- [SHORT EXERCISE]: Retype the records starting with the line that contains "You are a computer-use agent. The image" and going on through the line that contains "Looking at the screenshot, I should 21,120.", and give only those lines.

- [EXTRACTED DATA]:
★ ★ ★ ★ ★ ★ ★

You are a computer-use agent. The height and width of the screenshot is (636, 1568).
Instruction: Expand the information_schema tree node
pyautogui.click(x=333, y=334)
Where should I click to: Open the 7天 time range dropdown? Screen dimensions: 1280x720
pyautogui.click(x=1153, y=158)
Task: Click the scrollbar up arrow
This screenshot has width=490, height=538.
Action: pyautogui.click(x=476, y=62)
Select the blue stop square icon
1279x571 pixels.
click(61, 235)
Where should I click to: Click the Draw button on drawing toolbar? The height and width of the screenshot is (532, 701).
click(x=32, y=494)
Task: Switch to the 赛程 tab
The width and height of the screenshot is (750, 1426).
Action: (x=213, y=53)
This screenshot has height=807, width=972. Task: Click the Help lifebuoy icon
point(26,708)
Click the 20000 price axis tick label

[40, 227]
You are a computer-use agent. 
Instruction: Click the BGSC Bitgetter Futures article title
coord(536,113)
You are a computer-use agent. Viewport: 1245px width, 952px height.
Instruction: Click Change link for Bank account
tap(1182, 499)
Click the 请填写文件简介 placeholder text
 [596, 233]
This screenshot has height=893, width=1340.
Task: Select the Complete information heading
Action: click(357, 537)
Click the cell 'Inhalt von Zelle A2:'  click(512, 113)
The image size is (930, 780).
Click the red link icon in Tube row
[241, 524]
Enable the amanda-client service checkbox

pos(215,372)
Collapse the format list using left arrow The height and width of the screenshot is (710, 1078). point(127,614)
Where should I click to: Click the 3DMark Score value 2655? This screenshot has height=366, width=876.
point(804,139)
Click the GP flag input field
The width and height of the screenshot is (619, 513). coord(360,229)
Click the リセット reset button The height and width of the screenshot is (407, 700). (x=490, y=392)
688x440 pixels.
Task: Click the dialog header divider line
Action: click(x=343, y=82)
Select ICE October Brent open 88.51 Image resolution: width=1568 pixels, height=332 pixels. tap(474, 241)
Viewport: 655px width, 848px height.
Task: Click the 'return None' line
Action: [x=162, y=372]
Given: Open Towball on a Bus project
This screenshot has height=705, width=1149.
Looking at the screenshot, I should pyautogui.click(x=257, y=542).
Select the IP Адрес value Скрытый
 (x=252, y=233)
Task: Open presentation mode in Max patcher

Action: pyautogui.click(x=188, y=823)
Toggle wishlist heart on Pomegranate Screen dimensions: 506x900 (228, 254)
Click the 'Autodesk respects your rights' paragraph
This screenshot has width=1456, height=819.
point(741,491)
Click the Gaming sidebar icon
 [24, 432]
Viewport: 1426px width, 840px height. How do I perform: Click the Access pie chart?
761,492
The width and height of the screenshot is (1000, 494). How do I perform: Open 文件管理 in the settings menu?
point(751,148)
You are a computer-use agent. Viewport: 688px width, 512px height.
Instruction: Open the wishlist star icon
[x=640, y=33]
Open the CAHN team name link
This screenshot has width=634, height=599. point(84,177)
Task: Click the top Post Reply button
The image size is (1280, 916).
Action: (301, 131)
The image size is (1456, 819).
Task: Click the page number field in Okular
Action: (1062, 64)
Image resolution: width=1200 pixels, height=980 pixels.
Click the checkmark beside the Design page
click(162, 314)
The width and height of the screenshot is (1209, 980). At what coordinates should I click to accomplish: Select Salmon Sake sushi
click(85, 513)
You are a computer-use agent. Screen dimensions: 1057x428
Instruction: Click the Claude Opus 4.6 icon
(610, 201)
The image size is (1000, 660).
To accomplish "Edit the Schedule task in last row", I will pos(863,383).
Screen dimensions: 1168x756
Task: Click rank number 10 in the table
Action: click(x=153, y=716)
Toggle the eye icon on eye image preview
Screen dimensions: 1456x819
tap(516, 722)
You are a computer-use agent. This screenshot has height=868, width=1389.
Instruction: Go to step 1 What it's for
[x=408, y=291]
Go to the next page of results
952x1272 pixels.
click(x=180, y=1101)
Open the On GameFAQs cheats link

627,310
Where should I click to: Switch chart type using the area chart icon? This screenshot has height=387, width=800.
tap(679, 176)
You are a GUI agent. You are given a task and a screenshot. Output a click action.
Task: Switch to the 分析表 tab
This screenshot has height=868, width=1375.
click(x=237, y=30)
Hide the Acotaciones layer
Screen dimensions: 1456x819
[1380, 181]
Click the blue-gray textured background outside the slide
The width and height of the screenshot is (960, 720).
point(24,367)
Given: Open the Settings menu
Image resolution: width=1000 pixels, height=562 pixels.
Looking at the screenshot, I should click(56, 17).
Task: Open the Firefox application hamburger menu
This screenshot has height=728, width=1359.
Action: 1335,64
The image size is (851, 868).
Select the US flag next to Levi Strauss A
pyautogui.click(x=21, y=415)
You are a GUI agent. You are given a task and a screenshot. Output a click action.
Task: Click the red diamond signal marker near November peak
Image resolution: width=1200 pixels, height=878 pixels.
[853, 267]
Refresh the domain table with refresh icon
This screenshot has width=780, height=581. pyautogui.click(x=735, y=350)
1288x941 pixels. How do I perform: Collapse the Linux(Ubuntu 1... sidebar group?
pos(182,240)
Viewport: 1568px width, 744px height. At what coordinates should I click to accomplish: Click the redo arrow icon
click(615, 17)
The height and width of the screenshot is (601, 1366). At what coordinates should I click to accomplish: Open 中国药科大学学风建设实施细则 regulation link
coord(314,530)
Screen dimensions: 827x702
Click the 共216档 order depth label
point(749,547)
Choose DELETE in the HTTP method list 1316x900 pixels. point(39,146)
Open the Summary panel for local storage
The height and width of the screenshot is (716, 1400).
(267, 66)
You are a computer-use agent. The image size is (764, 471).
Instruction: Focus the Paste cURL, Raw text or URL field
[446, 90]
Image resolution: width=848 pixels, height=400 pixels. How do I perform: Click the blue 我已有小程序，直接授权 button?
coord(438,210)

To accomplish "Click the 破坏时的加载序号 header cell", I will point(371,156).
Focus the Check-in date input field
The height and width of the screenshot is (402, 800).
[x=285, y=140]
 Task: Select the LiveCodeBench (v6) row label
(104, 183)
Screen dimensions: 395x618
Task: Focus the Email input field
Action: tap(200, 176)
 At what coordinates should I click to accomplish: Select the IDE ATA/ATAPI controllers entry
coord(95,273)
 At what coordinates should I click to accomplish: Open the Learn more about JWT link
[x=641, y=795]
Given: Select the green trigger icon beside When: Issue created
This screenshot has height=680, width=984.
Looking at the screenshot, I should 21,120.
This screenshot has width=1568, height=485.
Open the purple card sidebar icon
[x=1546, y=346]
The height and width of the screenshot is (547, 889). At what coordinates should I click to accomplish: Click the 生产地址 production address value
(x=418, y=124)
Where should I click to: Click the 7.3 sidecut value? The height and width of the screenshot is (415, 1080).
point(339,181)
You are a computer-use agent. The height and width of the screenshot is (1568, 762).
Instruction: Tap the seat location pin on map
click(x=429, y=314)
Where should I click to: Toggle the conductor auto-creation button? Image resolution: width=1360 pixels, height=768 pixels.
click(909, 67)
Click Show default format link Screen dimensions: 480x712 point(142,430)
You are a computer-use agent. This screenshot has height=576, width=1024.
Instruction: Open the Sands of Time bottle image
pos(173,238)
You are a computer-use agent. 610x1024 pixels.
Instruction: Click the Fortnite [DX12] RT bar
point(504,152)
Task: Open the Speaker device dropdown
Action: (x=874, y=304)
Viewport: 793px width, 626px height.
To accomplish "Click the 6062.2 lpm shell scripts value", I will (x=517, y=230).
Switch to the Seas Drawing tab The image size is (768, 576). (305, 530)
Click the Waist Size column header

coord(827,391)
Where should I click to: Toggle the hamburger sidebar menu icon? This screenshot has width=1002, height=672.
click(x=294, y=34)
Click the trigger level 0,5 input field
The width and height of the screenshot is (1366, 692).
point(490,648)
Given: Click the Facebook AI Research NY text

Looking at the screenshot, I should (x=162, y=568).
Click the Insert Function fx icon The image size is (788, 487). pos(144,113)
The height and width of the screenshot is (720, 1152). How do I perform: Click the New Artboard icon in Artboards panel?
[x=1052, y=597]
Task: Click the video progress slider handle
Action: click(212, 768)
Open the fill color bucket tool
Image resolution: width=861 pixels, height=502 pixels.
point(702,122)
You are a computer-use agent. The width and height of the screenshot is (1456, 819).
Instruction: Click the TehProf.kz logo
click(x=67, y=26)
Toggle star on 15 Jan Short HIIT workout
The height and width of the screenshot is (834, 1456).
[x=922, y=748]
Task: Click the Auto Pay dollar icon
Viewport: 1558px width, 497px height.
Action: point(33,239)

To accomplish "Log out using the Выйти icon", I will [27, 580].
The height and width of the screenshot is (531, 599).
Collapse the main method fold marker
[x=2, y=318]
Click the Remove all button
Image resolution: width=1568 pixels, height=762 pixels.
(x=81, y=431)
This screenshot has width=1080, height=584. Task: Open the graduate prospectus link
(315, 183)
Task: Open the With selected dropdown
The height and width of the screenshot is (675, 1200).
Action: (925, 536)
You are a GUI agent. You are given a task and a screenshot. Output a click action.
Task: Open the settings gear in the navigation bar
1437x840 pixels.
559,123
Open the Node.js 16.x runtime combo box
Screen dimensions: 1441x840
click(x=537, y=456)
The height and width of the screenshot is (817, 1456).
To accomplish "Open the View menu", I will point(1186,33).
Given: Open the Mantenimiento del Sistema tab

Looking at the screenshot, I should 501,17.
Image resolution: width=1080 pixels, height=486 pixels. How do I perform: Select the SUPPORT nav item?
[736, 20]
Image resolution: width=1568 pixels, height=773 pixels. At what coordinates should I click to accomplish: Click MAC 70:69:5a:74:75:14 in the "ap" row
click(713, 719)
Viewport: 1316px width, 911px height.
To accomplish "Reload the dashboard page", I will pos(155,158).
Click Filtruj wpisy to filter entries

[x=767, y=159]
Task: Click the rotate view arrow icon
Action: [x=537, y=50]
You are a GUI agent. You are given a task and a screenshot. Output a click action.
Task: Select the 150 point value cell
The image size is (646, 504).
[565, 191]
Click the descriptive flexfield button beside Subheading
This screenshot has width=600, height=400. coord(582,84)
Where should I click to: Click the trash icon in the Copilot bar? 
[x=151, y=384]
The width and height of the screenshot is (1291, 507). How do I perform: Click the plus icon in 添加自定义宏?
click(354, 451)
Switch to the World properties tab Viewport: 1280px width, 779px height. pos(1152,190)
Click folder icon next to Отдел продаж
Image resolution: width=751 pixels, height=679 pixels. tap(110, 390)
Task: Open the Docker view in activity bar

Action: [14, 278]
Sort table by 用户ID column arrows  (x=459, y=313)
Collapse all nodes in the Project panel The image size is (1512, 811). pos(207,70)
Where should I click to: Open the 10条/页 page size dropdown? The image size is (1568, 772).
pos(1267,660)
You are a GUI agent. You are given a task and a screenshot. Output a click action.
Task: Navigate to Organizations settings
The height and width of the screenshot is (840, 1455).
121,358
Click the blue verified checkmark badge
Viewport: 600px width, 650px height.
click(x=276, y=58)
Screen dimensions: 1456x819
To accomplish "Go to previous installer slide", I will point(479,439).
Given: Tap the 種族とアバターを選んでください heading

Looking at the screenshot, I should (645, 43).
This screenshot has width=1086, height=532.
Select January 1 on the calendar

★ ★ ★ ★ ★ ★ ★

- [COMPLETE OUTPUT]:
You are a computer-use agent. The image size is (764, 471).
Instruction: Focus the Paste cURL, Raw text or URL field
[446, 90]
Image resolution: width=848 pixels, height=400 pixels. How do I perform: Click the blue 我已有小程序，直接授权 button?
coord(438,210)

To accomplish "Click the 破坏时的加载序号 header cell", I will point(371,156).
Focus the Check-in date input field
The height and width of the screenshot is (402, 800).
[x=285, y=140]
 Task: Select the LiveCodeBench (v6) row label
(104, 183)
Screen dimensions: 395x618
Task: Focus the Email input field
Action: tap(200, 176)
 At what coordinates should I click to accomplish: Select the IDE ATA/ATAPI controllers entry
coord(95,273)
 At what coordinates should I click to accomplish: Open the Learn more about JWT link
[x=641, y=795]
Given: Select the green trigger icon beside When: Issue created
This screenshot has height=680, width=984.
Looking at the screenshot, I should 21,120.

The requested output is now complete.